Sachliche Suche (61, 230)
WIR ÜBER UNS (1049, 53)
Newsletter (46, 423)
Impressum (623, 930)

----------

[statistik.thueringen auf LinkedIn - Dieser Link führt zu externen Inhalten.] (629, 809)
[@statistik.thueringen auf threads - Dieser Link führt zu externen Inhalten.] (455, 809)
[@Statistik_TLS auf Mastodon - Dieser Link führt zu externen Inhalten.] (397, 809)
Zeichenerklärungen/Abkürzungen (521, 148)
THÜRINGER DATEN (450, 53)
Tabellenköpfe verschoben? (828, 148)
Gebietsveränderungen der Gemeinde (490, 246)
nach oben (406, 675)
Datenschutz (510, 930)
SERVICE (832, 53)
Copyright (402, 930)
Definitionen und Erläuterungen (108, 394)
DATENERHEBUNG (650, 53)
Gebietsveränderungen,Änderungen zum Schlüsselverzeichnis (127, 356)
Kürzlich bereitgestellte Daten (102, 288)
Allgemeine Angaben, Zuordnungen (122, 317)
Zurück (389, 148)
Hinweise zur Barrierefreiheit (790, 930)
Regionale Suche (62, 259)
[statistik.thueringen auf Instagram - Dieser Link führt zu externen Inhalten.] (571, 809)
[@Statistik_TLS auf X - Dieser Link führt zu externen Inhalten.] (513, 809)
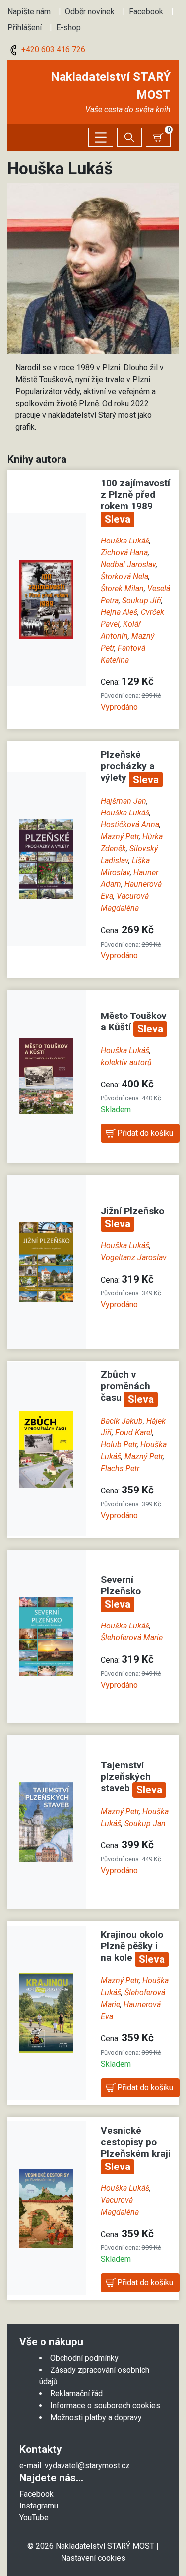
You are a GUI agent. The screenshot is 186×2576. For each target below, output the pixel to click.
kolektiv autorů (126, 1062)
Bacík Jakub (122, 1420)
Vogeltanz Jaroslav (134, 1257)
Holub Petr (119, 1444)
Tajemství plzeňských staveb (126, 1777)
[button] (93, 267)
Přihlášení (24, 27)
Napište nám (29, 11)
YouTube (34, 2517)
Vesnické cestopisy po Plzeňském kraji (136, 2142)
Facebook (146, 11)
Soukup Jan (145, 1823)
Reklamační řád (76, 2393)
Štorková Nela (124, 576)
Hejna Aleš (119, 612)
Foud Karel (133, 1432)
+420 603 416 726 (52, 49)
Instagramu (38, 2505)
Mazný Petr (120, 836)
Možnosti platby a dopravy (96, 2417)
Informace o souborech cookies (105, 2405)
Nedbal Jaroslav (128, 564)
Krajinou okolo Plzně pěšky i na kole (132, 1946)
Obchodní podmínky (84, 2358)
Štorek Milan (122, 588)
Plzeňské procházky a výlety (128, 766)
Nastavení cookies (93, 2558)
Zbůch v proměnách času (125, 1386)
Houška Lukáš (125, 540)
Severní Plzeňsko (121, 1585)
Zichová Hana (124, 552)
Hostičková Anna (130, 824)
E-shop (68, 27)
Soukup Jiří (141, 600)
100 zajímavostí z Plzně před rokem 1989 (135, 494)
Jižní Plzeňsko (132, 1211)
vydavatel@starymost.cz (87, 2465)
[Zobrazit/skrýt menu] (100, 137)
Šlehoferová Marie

----------

Work instruction: Would you return all lines from the preceding listing that contain the word "thueringen"?

Written response:
[statistik.thueringen auf LinkedIn - Dieser Link führt zu externen Inhalten.] (629, 809)
[@statistik.thueringen auf threads - Dieser Link führt zu externen Inhalten.] (455, 809)
[statistik.thueringen auf Instagram - Dieser Link führt zu externen Inhalten.] (571, 809)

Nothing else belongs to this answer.